We will show how to leverage ZeroMQ to build a simple yet powerful RPC for Python code. We will focus on simplicity, the goal being to expose almost any Python module or class to network calls – with very few (if any!) modification to existing code.
We will then explain the purpose and show some use-cases for ZeroMQ special socket types (PUSH/PULL, PUB/SUB, ROUTER/DEALER) to build fan-in and fan-out topologies, as well as asynchronous processing (to avoid blocking when doing long-running requests). A by-product is the ability to scale up job-processing tasks with a message queue, which can even be made broker-less (you don’t have to deploy heavy machinery if you don’t need it).
We will also demonstrate how introspection can make development and debugging easier, exposing docstrings, and provideing a few command-line helpers to poke, debug, and experiment directly from the shell.

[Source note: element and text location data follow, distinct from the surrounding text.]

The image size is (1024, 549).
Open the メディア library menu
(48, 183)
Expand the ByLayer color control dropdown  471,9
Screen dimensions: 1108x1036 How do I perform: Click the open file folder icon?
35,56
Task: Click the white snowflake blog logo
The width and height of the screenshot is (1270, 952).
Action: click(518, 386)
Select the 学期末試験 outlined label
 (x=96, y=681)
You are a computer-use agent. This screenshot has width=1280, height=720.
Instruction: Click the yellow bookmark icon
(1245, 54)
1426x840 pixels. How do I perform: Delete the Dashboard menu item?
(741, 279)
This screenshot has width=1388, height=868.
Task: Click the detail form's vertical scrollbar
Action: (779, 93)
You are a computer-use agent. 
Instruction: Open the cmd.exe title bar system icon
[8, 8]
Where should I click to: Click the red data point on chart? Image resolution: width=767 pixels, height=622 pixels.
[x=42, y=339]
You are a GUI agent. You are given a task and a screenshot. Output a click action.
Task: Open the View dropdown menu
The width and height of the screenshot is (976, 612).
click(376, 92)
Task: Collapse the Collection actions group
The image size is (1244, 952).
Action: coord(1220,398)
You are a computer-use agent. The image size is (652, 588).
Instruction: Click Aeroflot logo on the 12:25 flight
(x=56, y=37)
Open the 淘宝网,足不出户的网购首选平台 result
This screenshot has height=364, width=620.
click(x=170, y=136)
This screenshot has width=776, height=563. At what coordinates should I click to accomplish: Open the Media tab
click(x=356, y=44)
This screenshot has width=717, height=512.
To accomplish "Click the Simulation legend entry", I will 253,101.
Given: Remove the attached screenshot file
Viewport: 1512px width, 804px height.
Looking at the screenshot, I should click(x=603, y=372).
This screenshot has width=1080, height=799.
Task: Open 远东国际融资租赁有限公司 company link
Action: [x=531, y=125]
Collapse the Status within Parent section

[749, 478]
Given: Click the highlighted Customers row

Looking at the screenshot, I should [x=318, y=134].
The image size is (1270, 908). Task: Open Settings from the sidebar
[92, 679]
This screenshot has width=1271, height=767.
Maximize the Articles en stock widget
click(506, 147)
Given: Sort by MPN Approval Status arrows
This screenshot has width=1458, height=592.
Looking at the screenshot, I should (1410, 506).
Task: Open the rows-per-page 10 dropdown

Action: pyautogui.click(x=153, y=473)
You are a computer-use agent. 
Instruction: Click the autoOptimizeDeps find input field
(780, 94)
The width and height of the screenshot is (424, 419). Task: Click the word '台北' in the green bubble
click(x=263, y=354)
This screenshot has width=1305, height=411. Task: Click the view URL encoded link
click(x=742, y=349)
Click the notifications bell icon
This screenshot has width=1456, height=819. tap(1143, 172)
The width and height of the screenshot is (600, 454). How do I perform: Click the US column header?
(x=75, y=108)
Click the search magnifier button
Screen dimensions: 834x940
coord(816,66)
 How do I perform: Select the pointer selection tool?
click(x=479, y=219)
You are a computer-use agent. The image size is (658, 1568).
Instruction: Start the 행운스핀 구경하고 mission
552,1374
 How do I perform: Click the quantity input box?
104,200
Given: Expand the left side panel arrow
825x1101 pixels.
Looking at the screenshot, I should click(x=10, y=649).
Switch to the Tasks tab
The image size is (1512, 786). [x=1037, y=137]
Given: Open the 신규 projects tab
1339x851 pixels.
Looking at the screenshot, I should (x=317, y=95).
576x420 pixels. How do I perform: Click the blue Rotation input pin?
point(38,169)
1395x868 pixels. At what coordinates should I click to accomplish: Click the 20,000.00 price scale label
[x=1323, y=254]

At the end of the talk (or in a separate talk), we will explain how to implement a tracing framework for distributed RPC. By hooking into the right places, we will show how to get full tracebacks and profiling information; more precisely:
Those guidelines are the result of an on-going development work at dotCloud, and actively used and implemented at the core of our leading Platform-as-a-Service offering.
We don’t expect the audience to be familiar with ZeroMQ or RPC. However, it will certainly help to have basic knowledge of serialization (e.g. pickle) and sockets.